Announcing our next cohort of Bell Fellows!

Map of countries with a magnifying glass hovering over them with the Harvard Center for Population and Development Studies logo layered on top

We are pleased to announce that after an extensive and competitive recruitment process, three exceptional scholars will be joining the Harvard Pop Center community as Bell Fellows this coming fall (2021–2023).

Brittney Butler’s research investigates anti-Black structural racism as a risk factor for Pregnancy Induced Hypertensive Disorders (PIHDs) among Black women. During her fellowship, she plans to build on her work by exploring neighborhood-level determinants and will incorporate new theoretical frameworks and empirical methods through didactic training and interdisciplinary faculty collaborations. Brittney will hold a dual appointment both as a Harvard Bell Fellow and as an FXB Health and Human Rights Fellow at the Harvard T.H. Chan School of Public Health.  She holds an MPH from Washington University in St. Louis, and is currently completing her doctorate in epidemiology at The Ohio State University.

Aashish Gupta is a demographer whose research uses demographic and field methods to examine interrelations between health, environment, and inequality in developing countries. His research is motivated by three related questions: what are the causes and consequences of environmental health exposures; why is health distributed unequally; and how can we improve the measurement of population health? As a Harvard Bell Fellow, Aashish will investigate the reliability of civil registration systems and survey-based approaches to measure mortality across the life course. He will also explore the long-term persistence of health deficits and disparities in India. Currently, Aashish is completing his doctorate in demography and sociology at the University of Pennsylvania.
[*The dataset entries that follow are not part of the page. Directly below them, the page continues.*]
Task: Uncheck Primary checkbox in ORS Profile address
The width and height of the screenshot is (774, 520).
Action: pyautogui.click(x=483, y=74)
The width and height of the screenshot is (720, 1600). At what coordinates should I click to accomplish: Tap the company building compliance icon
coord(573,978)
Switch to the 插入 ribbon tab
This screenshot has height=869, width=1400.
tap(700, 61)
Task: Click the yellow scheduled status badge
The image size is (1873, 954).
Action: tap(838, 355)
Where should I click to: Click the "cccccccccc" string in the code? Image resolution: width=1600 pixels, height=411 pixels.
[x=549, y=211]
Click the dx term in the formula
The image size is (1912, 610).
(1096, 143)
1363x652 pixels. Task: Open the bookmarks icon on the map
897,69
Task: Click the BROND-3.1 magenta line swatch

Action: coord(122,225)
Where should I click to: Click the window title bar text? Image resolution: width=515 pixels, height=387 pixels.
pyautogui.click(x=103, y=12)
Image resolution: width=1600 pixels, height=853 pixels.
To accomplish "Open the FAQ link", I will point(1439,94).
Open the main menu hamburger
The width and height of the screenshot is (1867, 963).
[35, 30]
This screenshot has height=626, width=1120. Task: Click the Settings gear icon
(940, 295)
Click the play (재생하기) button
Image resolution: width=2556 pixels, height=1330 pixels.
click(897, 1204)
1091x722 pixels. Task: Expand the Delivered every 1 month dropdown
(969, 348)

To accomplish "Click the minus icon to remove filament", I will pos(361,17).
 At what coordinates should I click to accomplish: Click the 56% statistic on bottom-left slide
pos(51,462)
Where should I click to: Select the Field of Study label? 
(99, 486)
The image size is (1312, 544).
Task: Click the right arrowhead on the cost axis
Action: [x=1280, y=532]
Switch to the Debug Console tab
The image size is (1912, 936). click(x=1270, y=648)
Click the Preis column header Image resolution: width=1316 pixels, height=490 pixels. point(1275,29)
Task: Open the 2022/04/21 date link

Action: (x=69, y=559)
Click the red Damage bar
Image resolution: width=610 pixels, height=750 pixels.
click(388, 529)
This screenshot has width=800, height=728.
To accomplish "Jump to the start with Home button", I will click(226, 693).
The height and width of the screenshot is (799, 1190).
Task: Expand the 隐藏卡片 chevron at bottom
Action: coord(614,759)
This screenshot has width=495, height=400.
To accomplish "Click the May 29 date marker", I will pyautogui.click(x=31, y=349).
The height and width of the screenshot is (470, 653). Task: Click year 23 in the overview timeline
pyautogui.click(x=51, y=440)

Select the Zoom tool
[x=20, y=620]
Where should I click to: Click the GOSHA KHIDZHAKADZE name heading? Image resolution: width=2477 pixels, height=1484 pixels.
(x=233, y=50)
Andrew Wooyoung Kim is an anthropologist interested in the biological, cultural, and psychiatric effects of intergenerational trauma. His current research explores how the effects of maternal stress and trauma exposure during pregnancy under South African apartheid shape human development, biology, and health both across the lifecourse and intergenerationally. As a Harvard Bell Fellow, Andy plans to pursue three new research areas: specifically, the biological mechanisms that underlie the intergenerational transmission of racial trauma and its long-term effects; the potential reversibility of past trauma through culturally relevant social interventions; and an ethnography of the public psychiatric care system during the COVID-19 pandemic in Johannesburg, South Africa. He holds a PhD in biological anthropology from Northwestern University, and currently serves as an honorary lecturer in the Faculty of Health Sciences at the University of the Witwatersrand in Johannesburg, South Africa, and as a research fellow at the Chester M. Pierce Division of Global Psychiatry at Massachusetts General Hospital and Harvard Medical School.